Of those organizations trying to facilitate bring-your-own-device (BYOD) in their workplace, many are turning to network access control (NAC) to handle guest access from controlled devices, which can be set up in locations identified for personal use. Like the protected internal network, the guest network can be monitored for data flows indicative of IP or personal data moving onto devices or out of the organization.
Enhanced NAC tools can also be used to scan the security state of the device attempting access: Is it configured properly? Does it contain a beaconing application, such as malware or file sharing?
“Monitor for data leakage at the network egress (outbound) point using any combination of network and agent technologies,” says RSA's Williams.

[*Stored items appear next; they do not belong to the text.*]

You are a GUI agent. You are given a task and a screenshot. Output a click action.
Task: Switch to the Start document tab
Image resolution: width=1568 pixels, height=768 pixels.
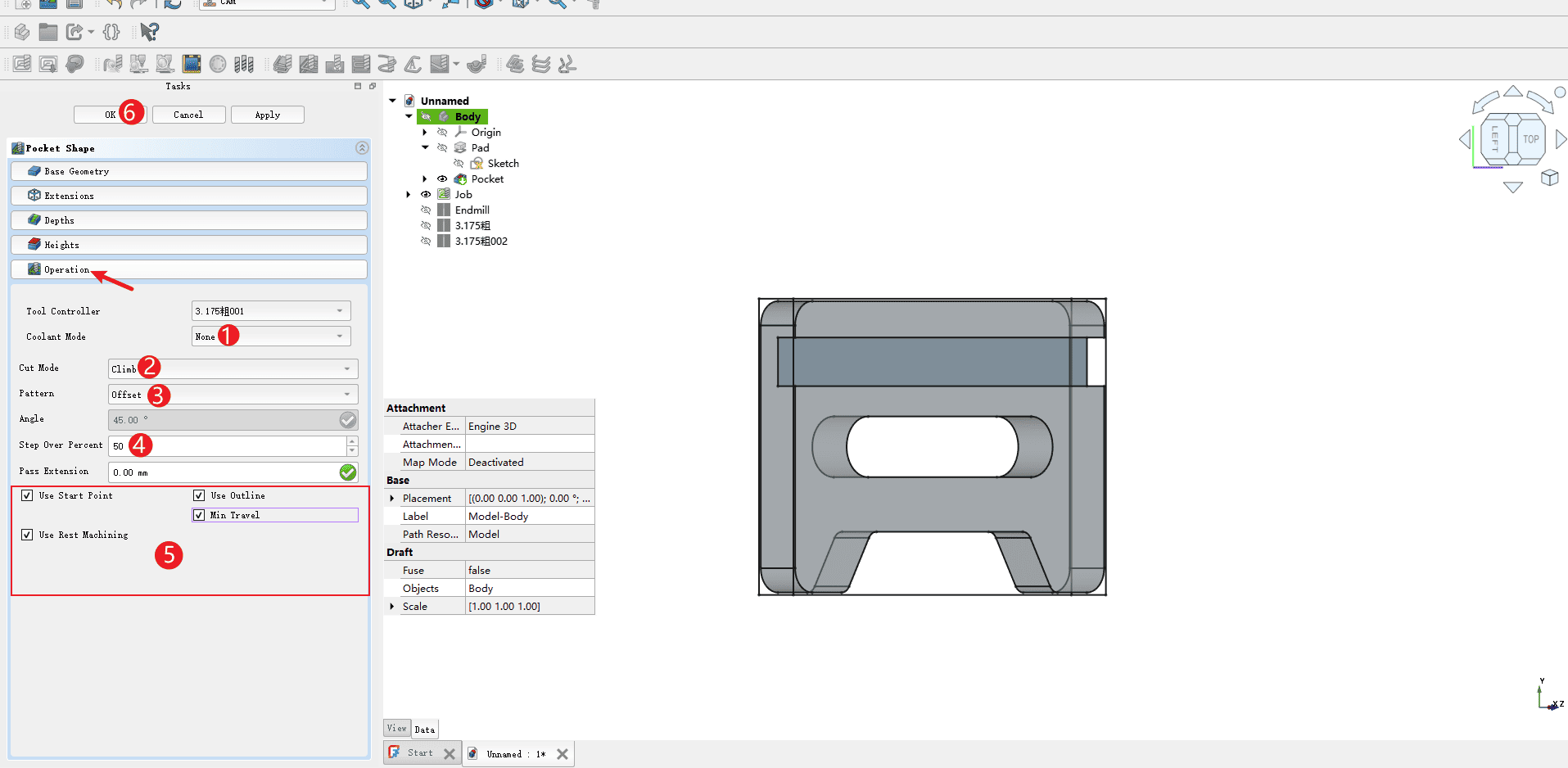[419, 753]
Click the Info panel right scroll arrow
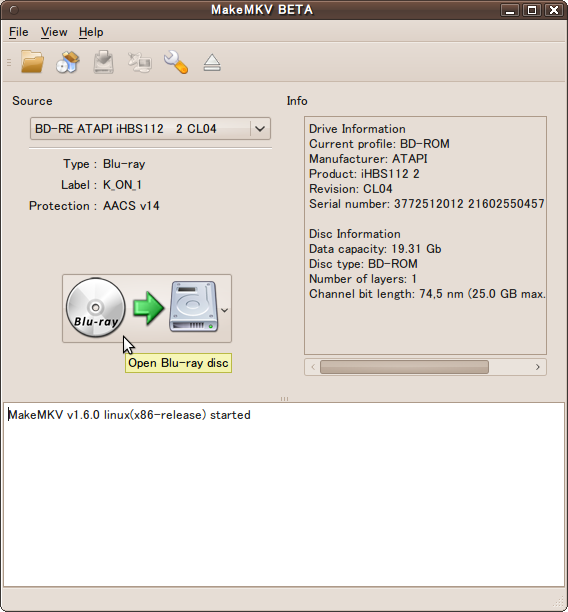568x612 pixels. (538, 367)
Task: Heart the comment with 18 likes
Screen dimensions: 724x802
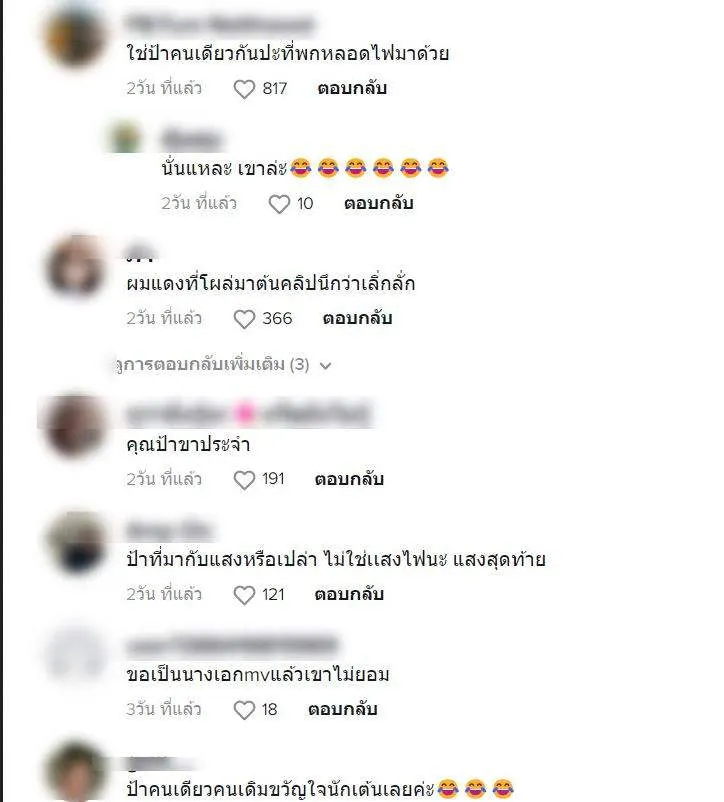Action: [244, 710]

By logging in, employees are also registering their feeds through the organization, which then provides critical records for follow-up on policy, says Thomas Logan (left), CTO of HiSoftware, which provides software and services around collaborative data environments.
Logan also recommends using web crawlers and keywords to search for abuses of policy across web mediums. Brand recognition software can do some of this, but much of the search involves good, old fashioned keyword searches on behalf of the organization, according to experts.
“Sensitive data should not be put into unmonitored, collaborative Web 2.0 environments in the first place,” Logan says. Access should be based on need to know, and sensitive data should be encrypted, he adds.
“Once data is published somewhere on the web, it's hard to redact,” AIIM's Miles says.